アメリカのラトニック商務長官は、性的人身売買などの罪で起訴された富豪のエプスタイン元被告が所有する島に訪れていたことを認めました。議会からは辞任を求める声が出ています。
ラトニック商務長官
「私たちは(エプスタイン氏の)島で昼食を食べました。それは事実です。1時間ほど滞在し、子どもたちと、乳母たち、そして妻も一緒に島を後にしました」
アメリカのラトニック商務長官は10日、議会上院で証言し、2012年にエプスタイン元被告が所有するカリブ海の島を訪れていたことを認めました。
家族との休暇中に、他のもう1組の家族も同席するかたちでエプスタイン氏と島で昼食を共にしたとしていて、1時間ほどで島を離れたとしています。
ラトニック氏はこれまで、2005年にエプスタイン氏と初めて会い、その後、関係を断ったと説明していて、今回の発言と食い違っています。
また、エプスタイン氏は2008年に買春の罪で南部フロリダ州で有罪判決を受けていて、ラトニック氏が島を訪れたのはその後になります。
エプスタイン氏は自らの所有する島を性的虐待に利用したとされていますが、ラトニック長官は島を訪れた際にエプスタイン氏による不適切な行動などは見なかったと説明しました。

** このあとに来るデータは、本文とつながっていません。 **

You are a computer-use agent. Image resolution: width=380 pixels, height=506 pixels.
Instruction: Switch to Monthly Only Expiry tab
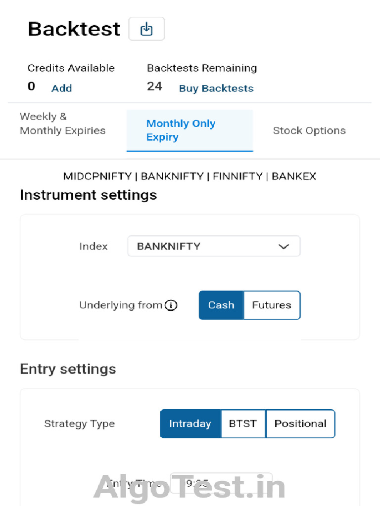pyautogui.click(x=190, y=130)
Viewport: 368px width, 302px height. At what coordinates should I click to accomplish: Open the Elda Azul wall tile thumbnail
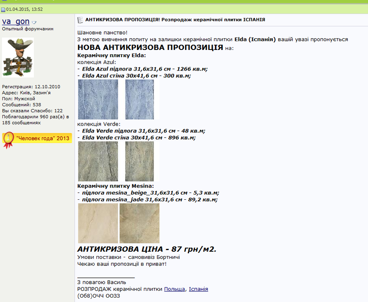pyautogui.click(x=140, y=99)
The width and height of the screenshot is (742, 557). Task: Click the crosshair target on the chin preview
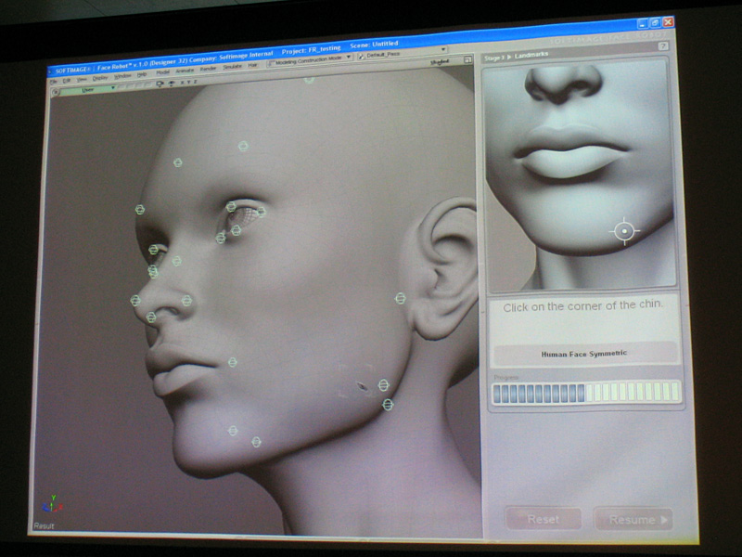tap(624, 231)
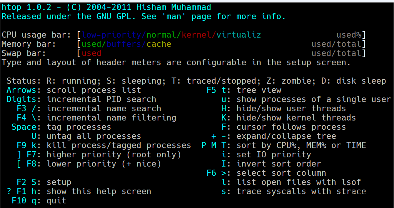
Task: Click 'incremental name search' text
Action: click(104, 108)
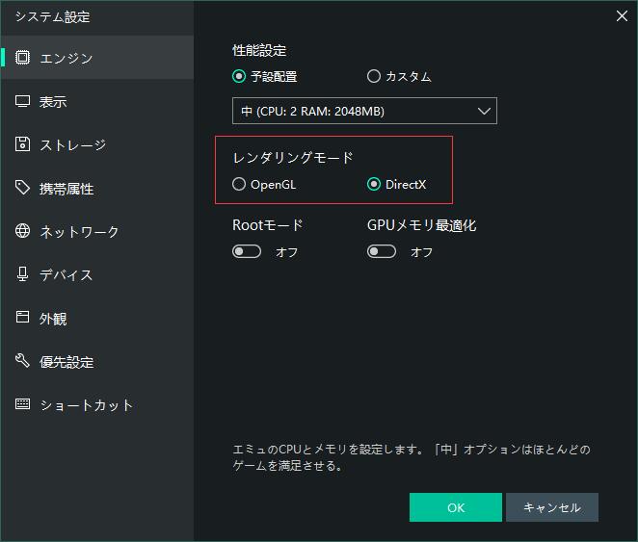This screenshot has height=542, width=638.
Task: Turn on GPU memory optimization toggle
Action: [382, 252]
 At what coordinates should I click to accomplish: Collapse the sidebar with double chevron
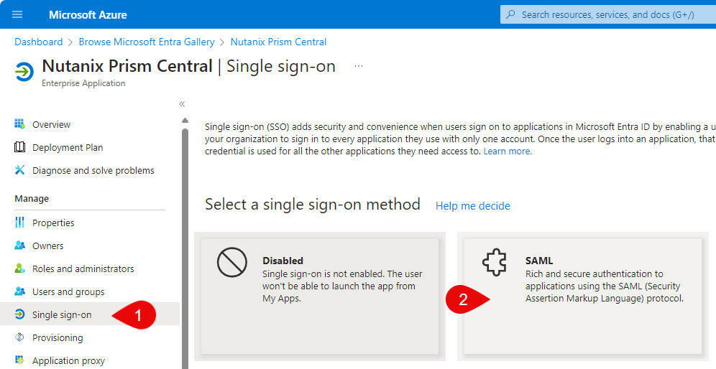tap(182, 104)
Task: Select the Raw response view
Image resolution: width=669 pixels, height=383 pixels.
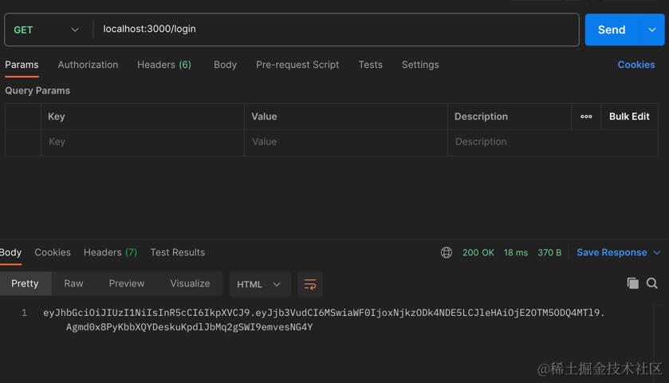Action: point(73,283)
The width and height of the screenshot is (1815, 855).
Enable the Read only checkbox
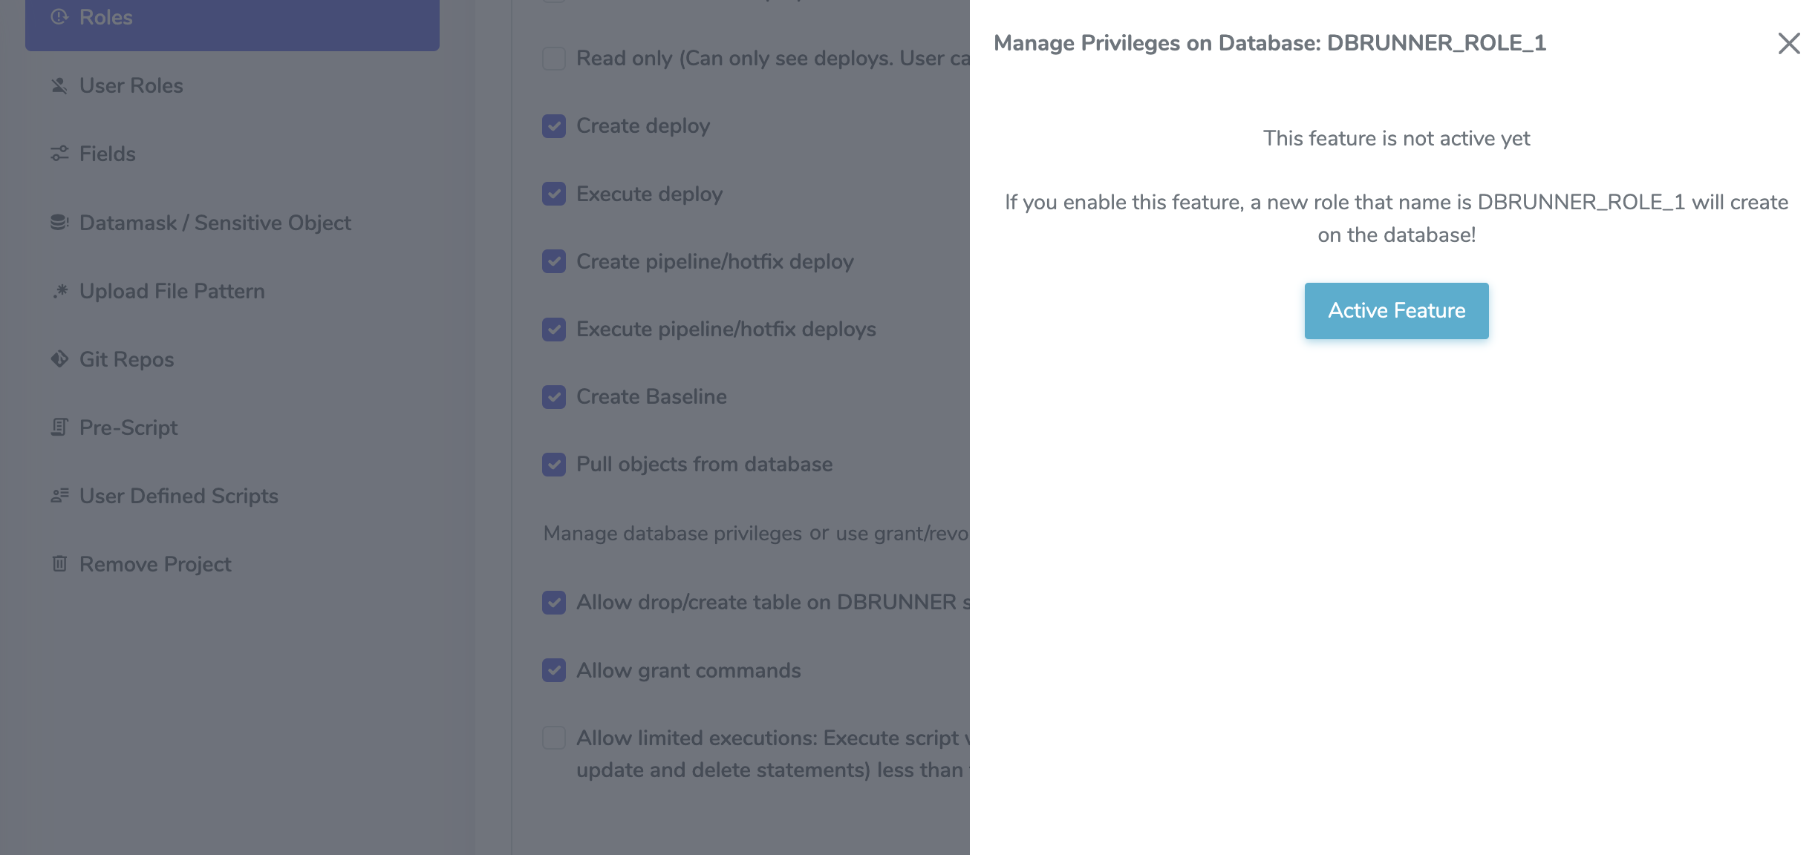tap(554, 59)
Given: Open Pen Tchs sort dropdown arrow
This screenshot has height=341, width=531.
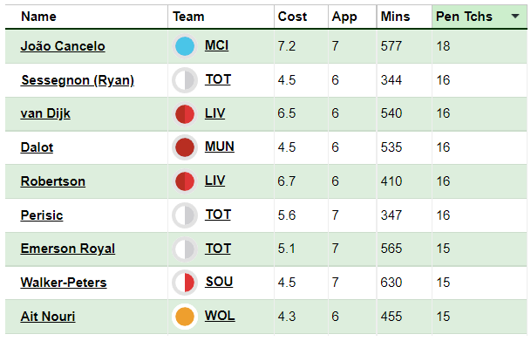Looking at the screenshot, I should click(x=515, y=16).
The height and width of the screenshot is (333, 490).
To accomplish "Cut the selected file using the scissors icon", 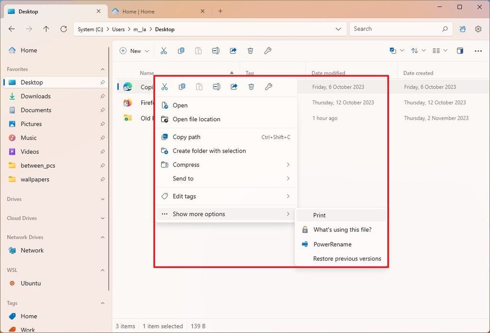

また、2005年に最初に出会ってから2018年までの14年間で直接の面会は3回にとどまったと表明し、「私は彼とほとんど関係がなかった」と強調しました。
新たに明らかになったラトニック長官とエプスタイン氏との関係をめぐり、議会では民主党の複数の議員に加え、共和党の議員からもラトニック長官の辞任を求める声が上がっています。
これに対し、ホワイトハウスのレビット報道官は「トランプ大統領はラトニック長官を全面的に支持している」と述べて辞任論を一蹴しました。
ラトニック長官は今週、日本による5500億ドルのアメリカへの投資をめぐり、赤沢経済産業大臣と会談する予定となっています。